_What the task requires_:
From the records below, pull each line that has "agent".

_Supplied entries_:
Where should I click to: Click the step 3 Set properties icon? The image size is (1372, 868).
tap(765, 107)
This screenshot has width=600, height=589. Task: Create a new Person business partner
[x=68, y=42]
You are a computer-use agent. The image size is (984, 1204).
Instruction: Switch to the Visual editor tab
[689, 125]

--

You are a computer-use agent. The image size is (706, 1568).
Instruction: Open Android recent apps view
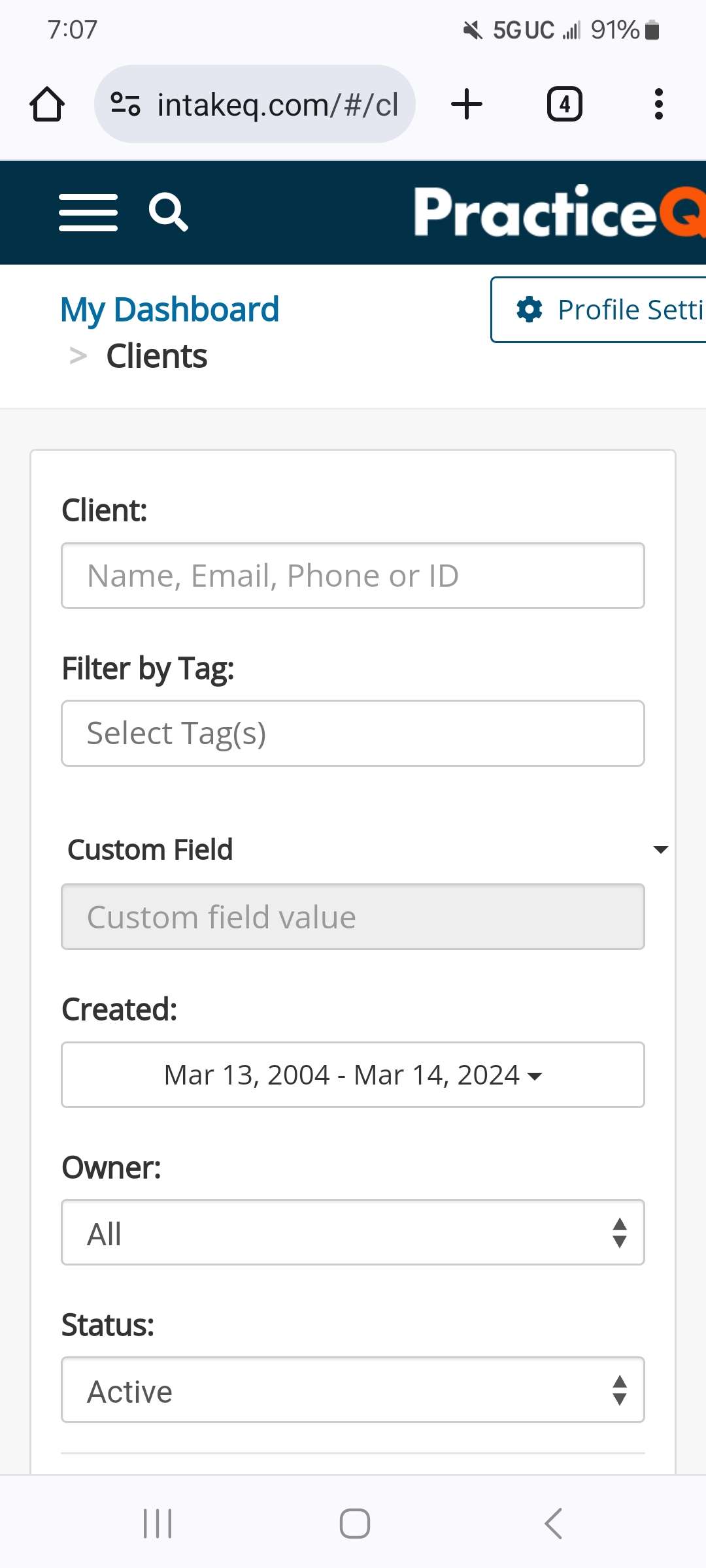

--

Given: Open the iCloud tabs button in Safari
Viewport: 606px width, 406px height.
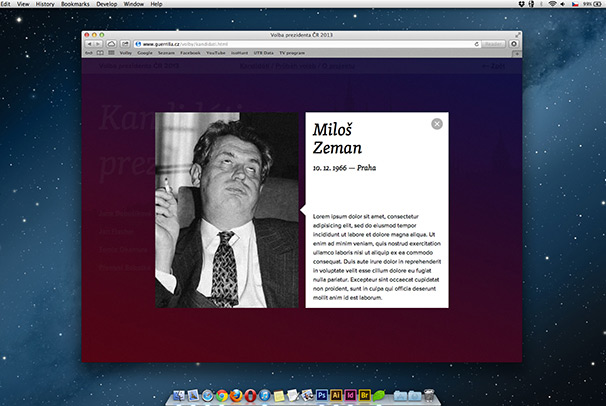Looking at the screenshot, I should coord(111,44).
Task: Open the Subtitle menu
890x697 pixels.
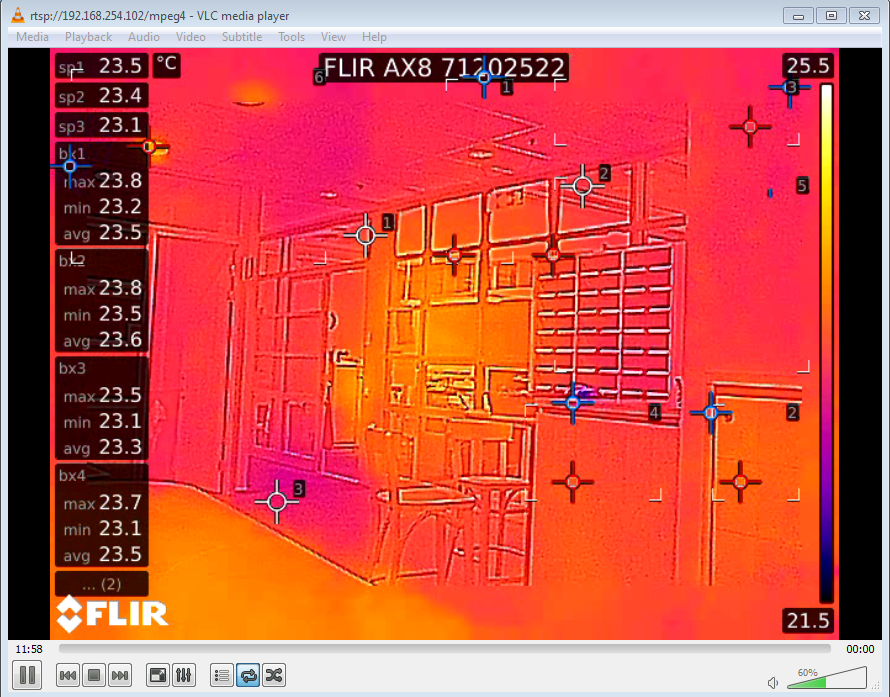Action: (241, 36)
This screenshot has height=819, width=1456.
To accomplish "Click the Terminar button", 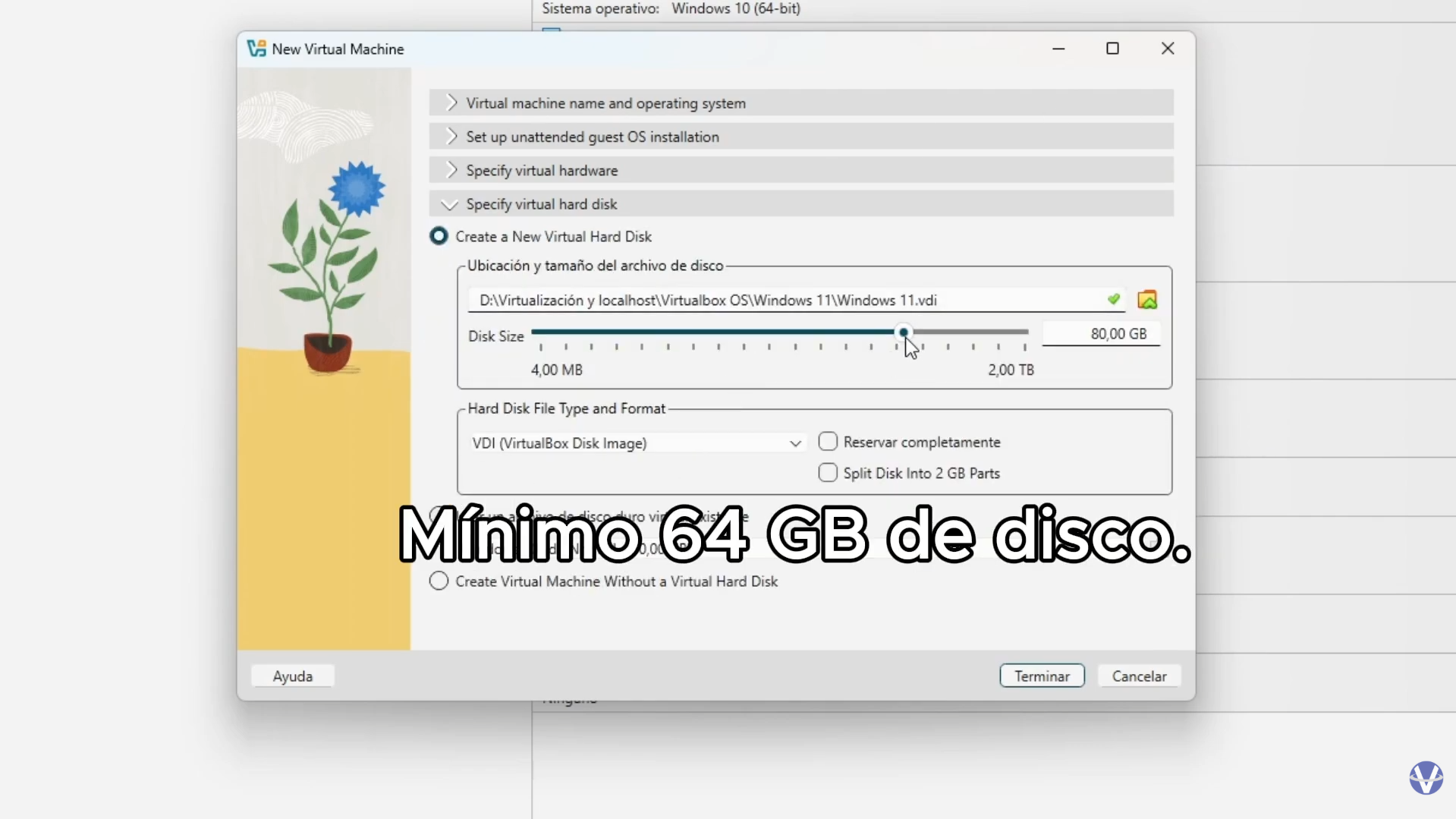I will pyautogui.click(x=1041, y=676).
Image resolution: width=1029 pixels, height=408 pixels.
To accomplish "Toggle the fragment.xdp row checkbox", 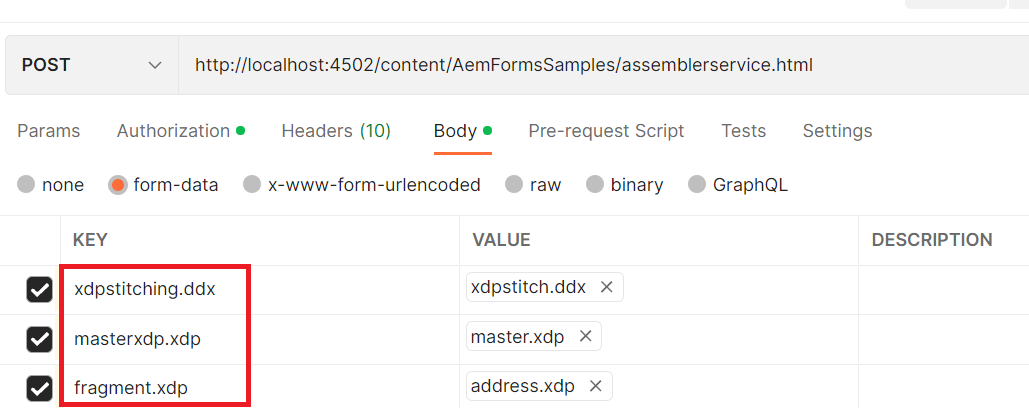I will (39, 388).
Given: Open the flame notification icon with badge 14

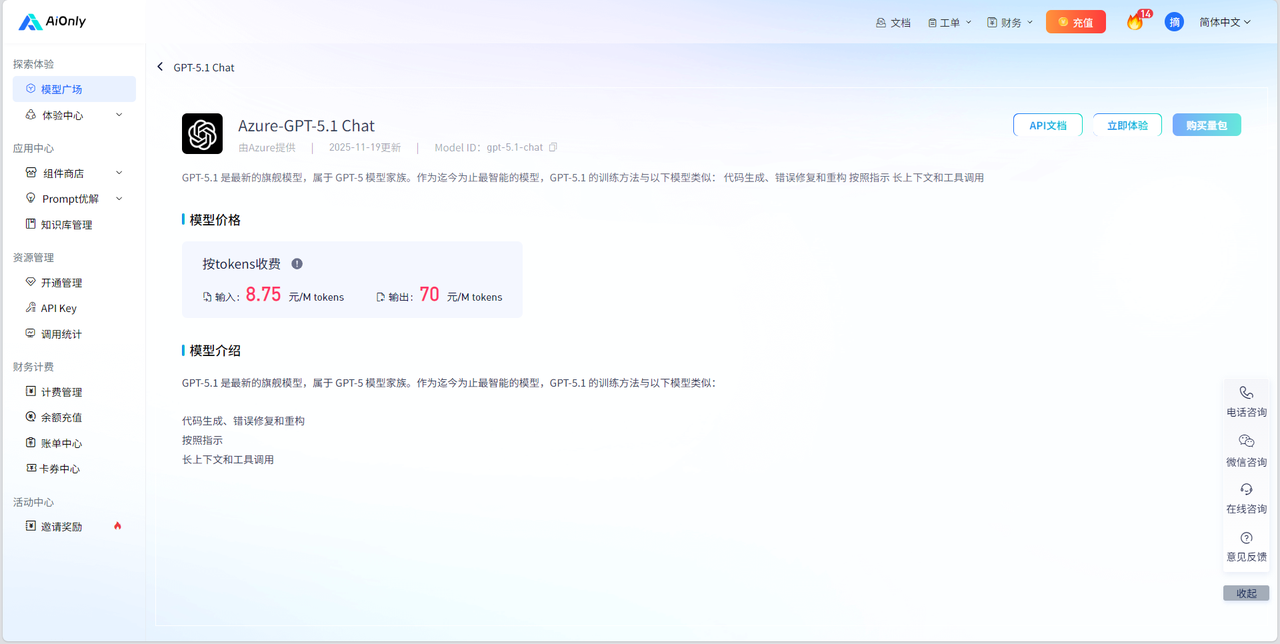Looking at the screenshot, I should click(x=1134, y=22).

_Solution to this problem_:
You are a computer-use agent. The image size is (984, 1204).
You are a computer-use agent. The image size is (706, 1568).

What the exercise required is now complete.